AIM OF THE EXERCISE =>
Edit the stretch of rows from the start of the rows through the line containing "(x=443, y=177)" by replacing "filter tag" with "filter label" and leaving everything else unchanged. Return only those lines.
start DATA LISTING
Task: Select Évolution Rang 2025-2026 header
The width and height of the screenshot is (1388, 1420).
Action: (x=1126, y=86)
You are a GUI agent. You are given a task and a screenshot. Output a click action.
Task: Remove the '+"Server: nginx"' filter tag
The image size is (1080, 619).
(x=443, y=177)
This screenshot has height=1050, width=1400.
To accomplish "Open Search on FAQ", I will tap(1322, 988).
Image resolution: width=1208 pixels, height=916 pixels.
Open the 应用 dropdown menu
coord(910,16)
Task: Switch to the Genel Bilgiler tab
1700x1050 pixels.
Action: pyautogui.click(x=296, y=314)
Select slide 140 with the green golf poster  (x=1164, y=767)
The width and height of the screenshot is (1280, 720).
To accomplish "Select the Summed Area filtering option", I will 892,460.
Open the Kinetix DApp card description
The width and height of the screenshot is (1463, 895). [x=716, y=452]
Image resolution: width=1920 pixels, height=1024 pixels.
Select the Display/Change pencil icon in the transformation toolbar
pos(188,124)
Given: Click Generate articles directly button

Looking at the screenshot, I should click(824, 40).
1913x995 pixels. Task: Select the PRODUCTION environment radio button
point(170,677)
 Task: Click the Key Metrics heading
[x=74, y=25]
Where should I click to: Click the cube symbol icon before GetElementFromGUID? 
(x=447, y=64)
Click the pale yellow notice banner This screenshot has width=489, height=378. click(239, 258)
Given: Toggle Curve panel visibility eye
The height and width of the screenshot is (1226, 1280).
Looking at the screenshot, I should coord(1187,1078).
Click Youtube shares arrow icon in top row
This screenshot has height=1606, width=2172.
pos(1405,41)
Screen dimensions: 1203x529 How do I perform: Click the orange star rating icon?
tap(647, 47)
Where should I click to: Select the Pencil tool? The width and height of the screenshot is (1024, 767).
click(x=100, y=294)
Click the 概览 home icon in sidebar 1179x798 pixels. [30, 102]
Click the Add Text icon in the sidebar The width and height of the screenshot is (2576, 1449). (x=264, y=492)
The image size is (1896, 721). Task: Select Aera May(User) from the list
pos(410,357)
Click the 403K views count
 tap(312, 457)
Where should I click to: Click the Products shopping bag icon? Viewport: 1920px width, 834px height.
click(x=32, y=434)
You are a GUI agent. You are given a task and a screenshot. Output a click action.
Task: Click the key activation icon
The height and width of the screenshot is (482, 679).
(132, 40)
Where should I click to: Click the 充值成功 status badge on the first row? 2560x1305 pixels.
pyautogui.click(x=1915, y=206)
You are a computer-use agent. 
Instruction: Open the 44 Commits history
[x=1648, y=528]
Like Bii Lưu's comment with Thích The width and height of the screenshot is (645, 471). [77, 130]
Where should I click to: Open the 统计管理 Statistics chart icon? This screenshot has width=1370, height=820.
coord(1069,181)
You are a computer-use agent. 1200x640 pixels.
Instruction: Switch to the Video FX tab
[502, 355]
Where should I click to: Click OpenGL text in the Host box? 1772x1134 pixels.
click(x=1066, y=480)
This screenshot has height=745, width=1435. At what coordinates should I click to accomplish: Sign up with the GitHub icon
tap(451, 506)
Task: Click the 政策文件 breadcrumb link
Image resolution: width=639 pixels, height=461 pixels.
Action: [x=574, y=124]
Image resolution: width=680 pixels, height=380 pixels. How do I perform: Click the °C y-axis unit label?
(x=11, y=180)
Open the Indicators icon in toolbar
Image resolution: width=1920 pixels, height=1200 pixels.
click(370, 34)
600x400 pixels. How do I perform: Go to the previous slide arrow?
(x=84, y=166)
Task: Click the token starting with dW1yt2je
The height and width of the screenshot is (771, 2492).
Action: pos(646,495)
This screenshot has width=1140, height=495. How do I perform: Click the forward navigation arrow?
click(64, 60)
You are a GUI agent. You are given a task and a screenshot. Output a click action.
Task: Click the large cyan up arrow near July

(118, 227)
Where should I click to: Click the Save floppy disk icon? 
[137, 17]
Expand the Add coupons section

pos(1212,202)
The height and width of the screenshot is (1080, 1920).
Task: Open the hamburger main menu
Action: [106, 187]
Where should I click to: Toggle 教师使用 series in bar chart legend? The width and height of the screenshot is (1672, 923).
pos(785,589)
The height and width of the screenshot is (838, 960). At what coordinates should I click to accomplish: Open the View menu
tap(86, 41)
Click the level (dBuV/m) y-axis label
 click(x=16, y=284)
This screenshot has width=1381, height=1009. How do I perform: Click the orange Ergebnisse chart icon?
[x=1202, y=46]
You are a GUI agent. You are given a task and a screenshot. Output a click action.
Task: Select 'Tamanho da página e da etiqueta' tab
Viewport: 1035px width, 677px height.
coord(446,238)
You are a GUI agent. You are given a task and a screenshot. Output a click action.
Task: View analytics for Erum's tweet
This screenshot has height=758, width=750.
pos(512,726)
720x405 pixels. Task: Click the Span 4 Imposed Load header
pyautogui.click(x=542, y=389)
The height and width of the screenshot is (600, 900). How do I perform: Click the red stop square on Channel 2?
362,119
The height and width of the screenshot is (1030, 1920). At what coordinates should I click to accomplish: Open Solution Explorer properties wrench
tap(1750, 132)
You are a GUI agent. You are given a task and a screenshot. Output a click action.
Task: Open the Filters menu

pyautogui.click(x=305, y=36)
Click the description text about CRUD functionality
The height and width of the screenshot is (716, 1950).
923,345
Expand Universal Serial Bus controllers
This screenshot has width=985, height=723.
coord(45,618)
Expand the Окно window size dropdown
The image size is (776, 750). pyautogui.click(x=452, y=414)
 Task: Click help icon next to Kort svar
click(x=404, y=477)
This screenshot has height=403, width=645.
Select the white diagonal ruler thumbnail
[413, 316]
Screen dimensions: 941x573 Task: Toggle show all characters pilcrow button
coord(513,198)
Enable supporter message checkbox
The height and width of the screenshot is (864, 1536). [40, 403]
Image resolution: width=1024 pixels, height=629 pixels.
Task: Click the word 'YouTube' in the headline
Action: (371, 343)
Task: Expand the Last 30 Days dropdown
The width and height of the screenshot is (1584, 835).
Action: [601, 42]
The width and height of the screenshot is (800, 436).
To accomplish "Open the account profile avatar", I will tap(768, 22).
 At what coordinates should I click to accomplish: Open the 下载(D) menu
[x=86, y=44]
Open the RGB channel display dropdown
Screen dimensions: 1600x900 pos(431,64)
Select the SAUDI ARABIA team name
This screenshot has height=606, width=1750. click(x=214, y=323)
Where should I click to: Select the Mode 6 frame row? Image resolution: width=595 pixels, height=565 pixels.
end DATA LISTING
WRITTEN SOLUTION =>
Task: Select Évolution Rang 2025-2026 header
The width and height of the screenshot is (1388, 1420).
Action: (x=1126, y=86)
You are a GUI agent. You are given a task and a screenshot. Output a click action.
Task: Remove the '+"Server: nginx"' filter label
The image size is (1080, 619).
(x=443, y=177)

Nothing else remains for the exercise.